During the late 1910s and earls '20s, immigrant workers at the Ford automotive plant in Dearborn, Michigan, were given free, compulsory "Americanization" classes. In addition to English lessons, there were lectres on work habits, personal hygene, and table manners. The first sentence they memorized was "I am a good American." During their graduation ceremony they gathered next to a gigantic wooden pot, which their teachers stirred with 10-foot ladles. The students walked through a door into the pot, wearing traditional costumes from their countries of oragin and singing songs in their native languages. A few minutes later, the door in the pot opened, and the students walked out again, wearing suits and ties, waving American flags, and singing "The Star-Spangled Banner"


It is like making a dessert with little kids when you let them choose how you make it. You put in all sorts of good things like mac & cheese, brownies, cookie dough and fruit loops, blend it all together and get a dull colored ill-consistant mass of goop. And odds are it tastes like you found it in the gutter. Is this what we want, something that looks good individually but we force it through a massive digestive system to become assimilated turds?

Great to teach our culture, immigrants probably will benefit from adapting to our way of life to a degree, and we all love singing good 'ol American songs (does Pink Houses count?). But I'm American and don't wear suits and carry a flag everywhere (heck, most Americans carry a Canadian flag abroad). Though to be fair, I also don't march around in a lehderhosen carring a fork full of sourkraut (though I wish I could speak German better, even with very few cases where this would do me any good).
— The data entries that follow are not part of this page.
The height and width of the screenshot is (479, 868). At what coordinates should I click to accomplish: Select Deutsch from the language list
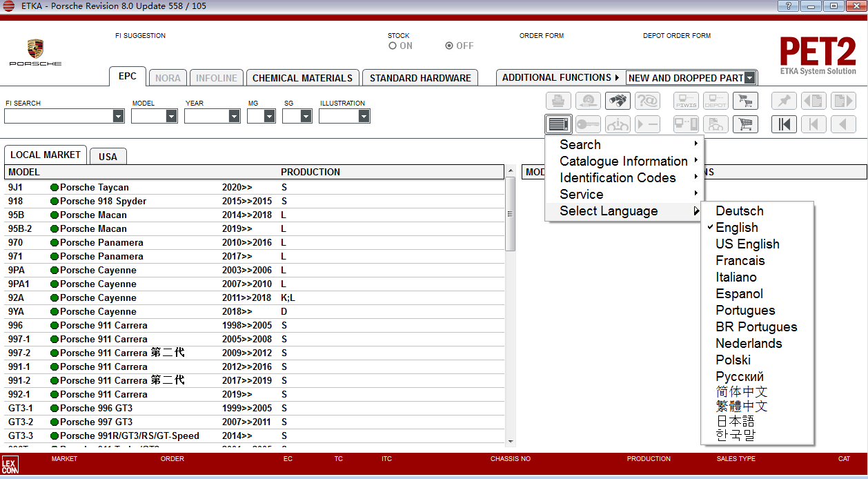(740, 211)

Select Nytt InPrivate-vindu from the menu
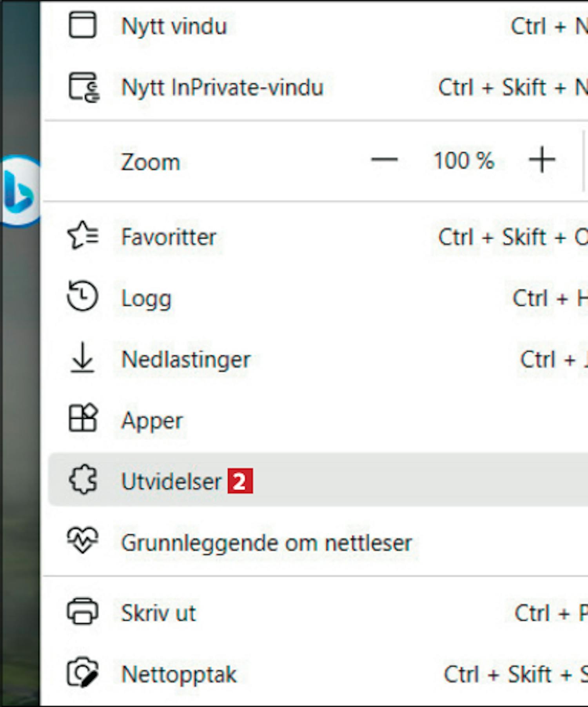point(222,87)
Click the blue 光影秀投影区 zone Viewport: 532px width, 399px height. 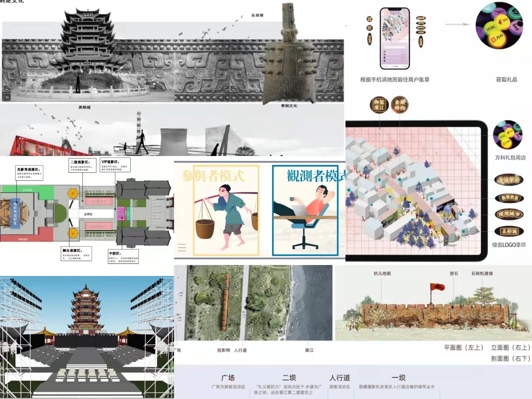[15, 213]
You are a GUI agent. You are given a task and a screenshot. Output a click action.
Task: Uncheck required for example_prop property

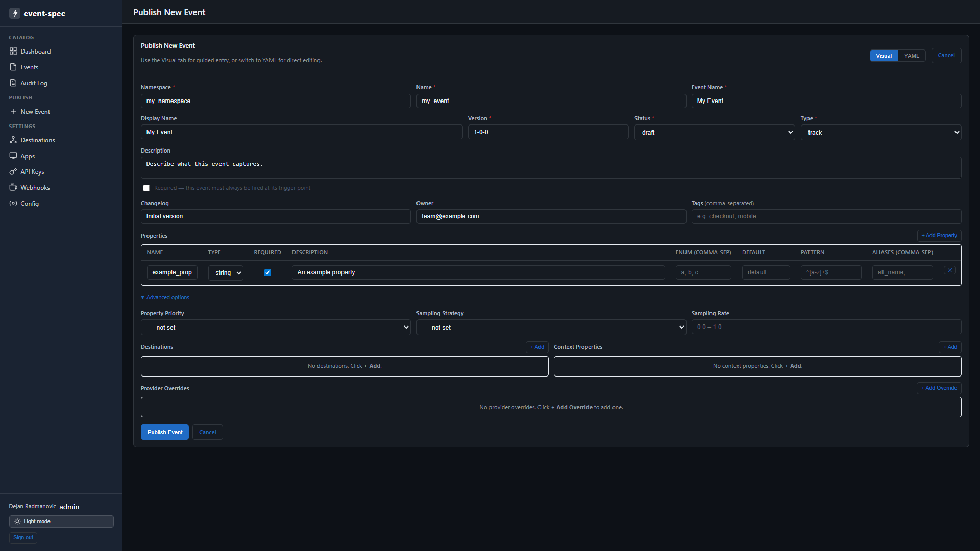267,272
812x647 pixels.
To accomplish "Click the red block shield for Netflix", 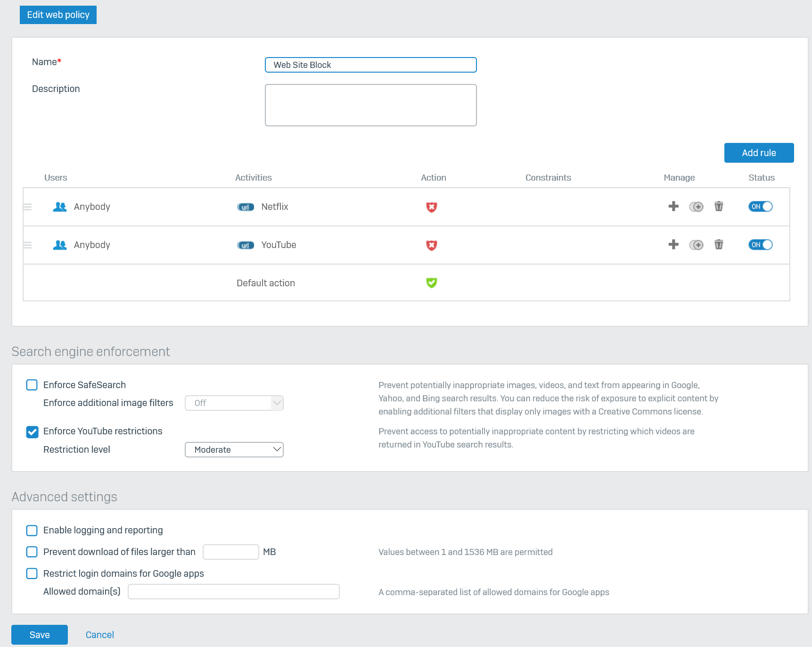I will click(x=431, y=207).
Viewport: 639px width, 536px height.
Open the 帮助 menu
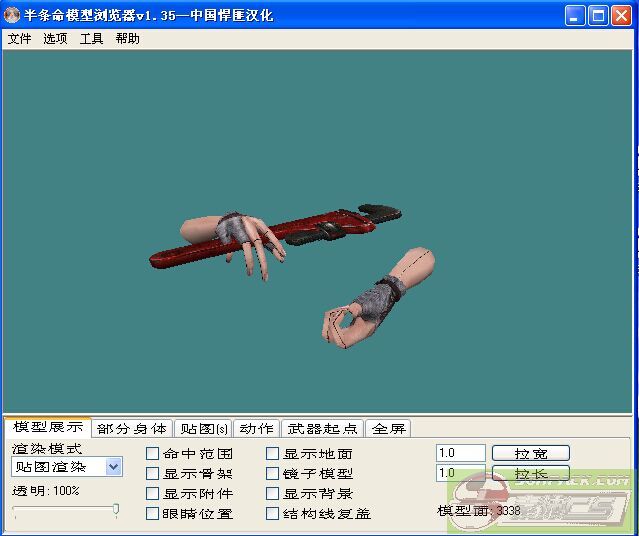(127, 39)
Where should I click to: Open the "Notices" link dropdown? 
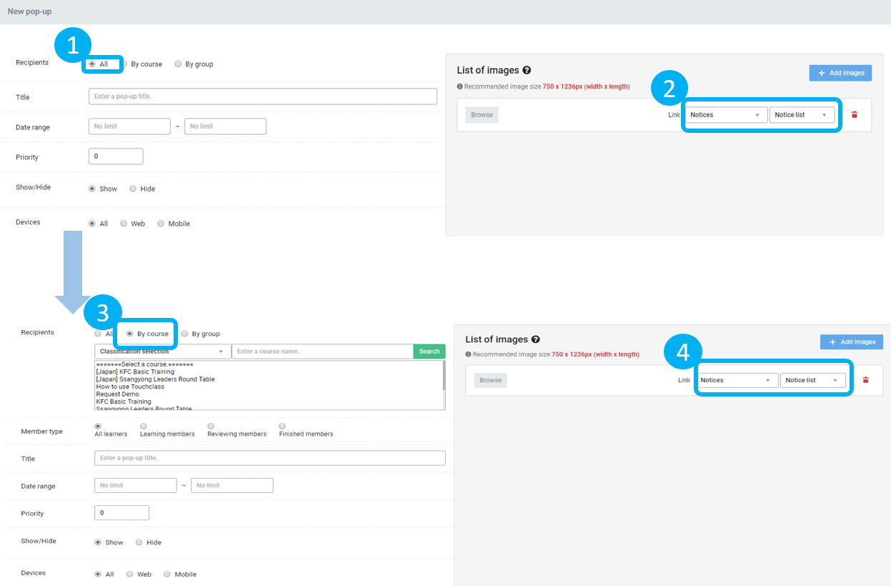click(726, 114)
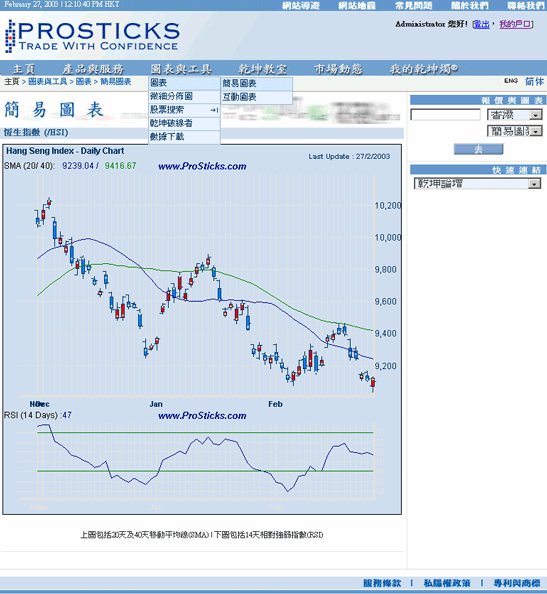Focus the quote symbol input field
This screenshot has width=547, height=594.
pyautogui.click(x=445, y=115)
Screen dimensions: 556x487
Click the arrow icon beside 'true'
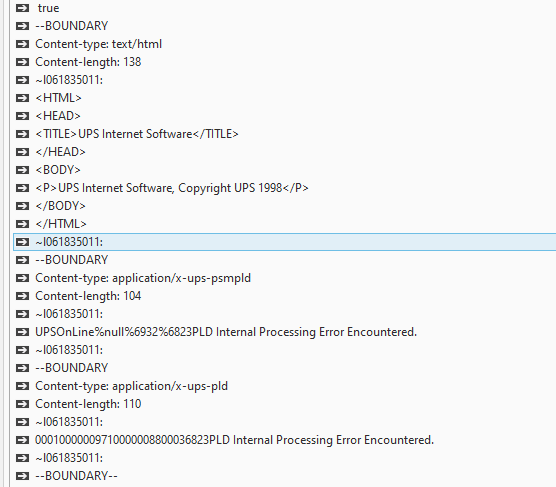(x=22, y=8)
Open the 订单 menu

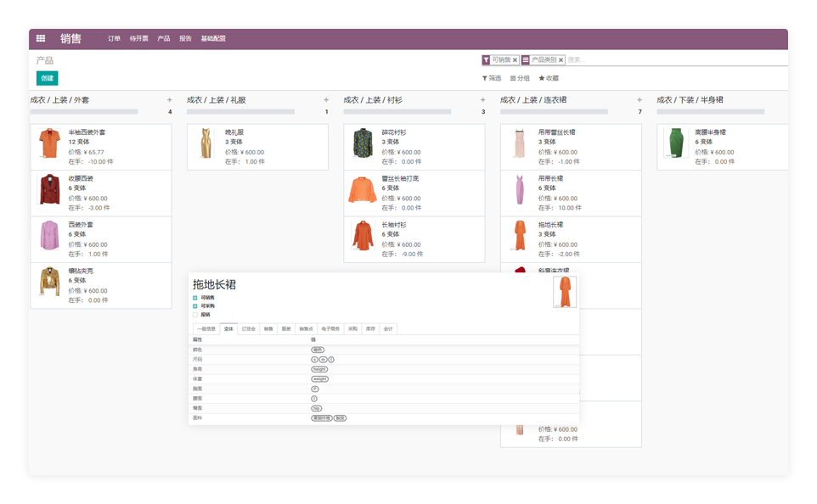pyautogui.click(x=114, y=39)
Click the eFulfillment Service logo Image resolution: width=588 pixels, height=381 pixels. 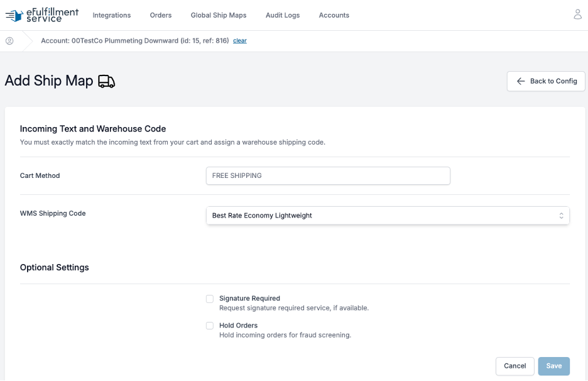click(x=42, y=15)
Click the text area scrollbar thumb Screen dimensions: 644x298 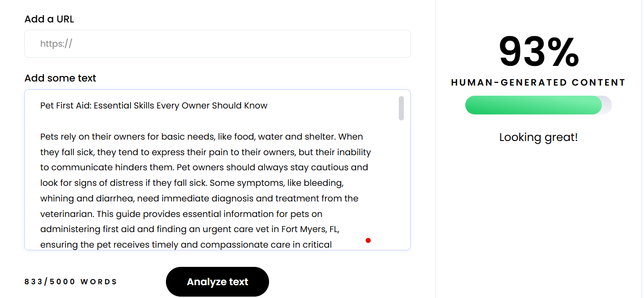tap(401, 108)
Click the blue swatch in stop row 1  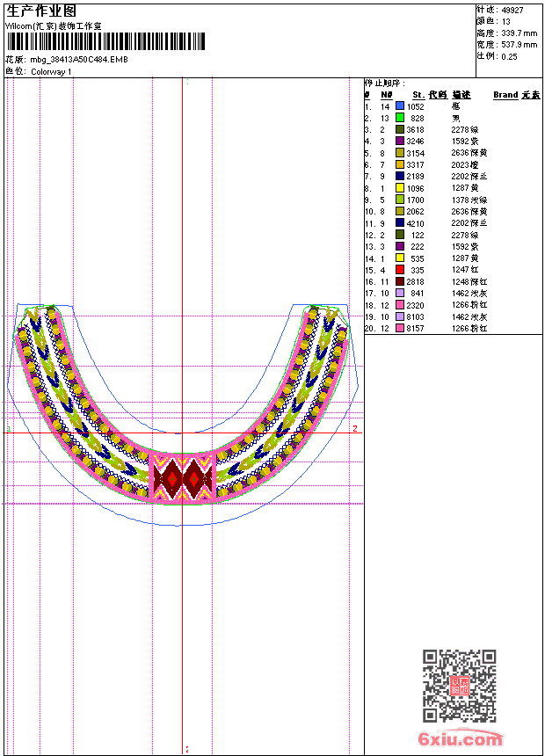(x=400, y=105)
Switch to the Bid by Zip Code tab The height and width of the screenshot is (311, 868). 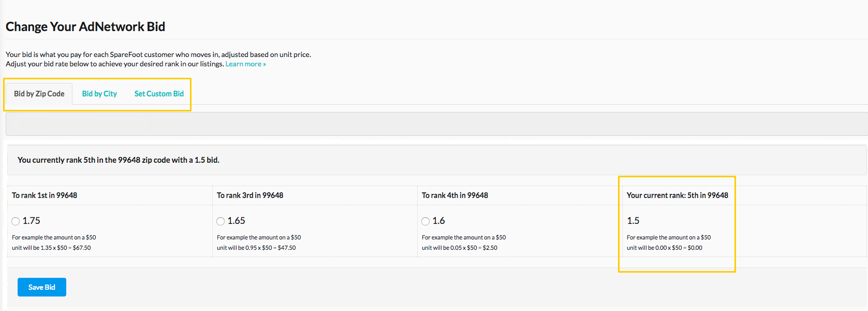(x=39, y=94)
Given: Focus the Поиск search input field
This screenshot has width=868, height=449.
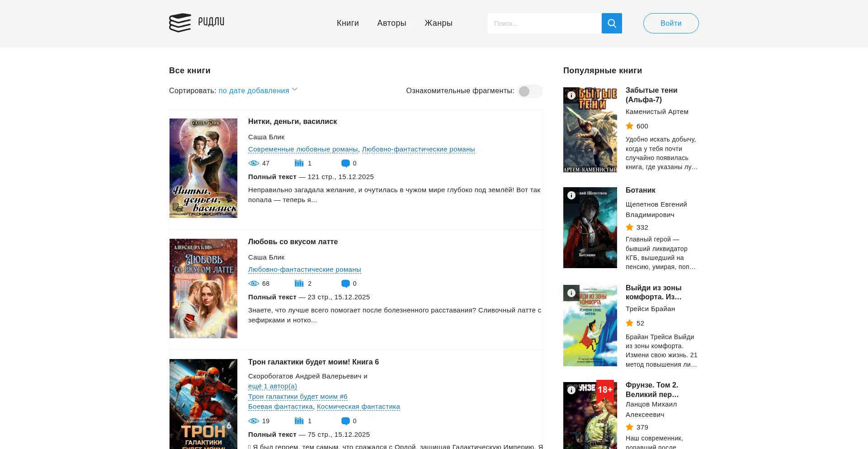Looking at the screenshot, I should [544, 24].
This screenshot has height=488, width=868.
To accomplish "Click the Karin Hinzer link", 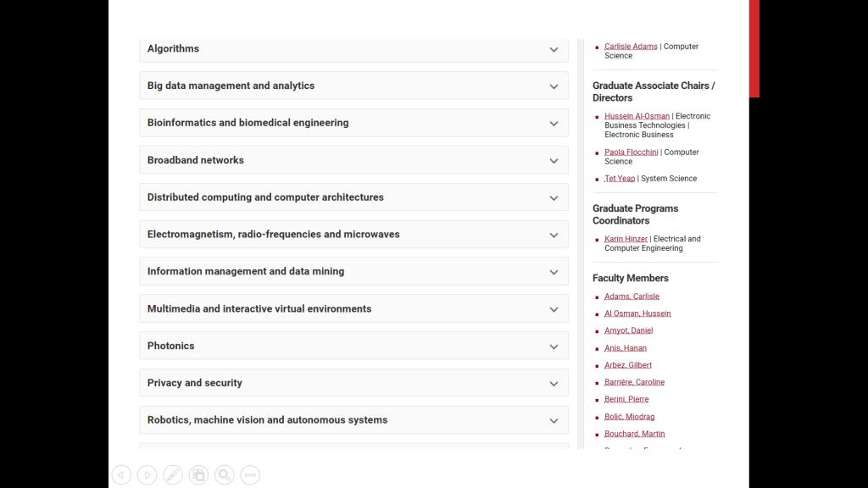I will click(x=626, y=239).
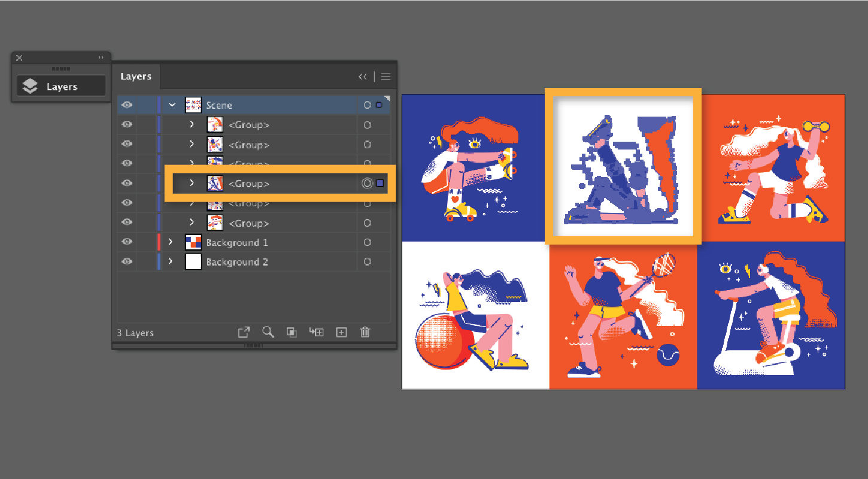
Task: Click the Create New Sublayer icon
Action: pos(316,332)
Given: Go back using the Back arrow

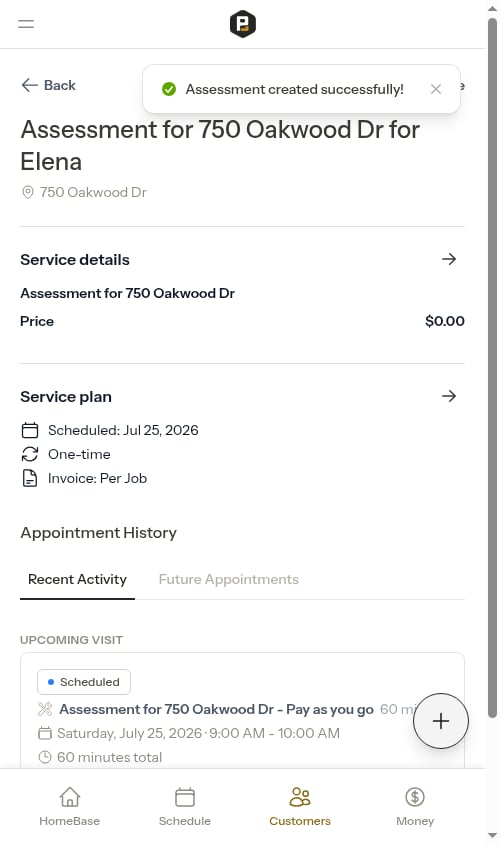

Lou Dobbs, I'm talking to you. Don't cancel St Patricks Day, b/c sometimes even a German girl likes to celebrate all things Irish.

A person can stay who they are and adapt to a new culture without conforming.. this part of the article scared me. Then again this was 1910, and as a woman I didn't have much of a vote back then.

Did anyone else have a reaction to this, or have I reached a point of sleep deprivation where I've got an opinion about everything?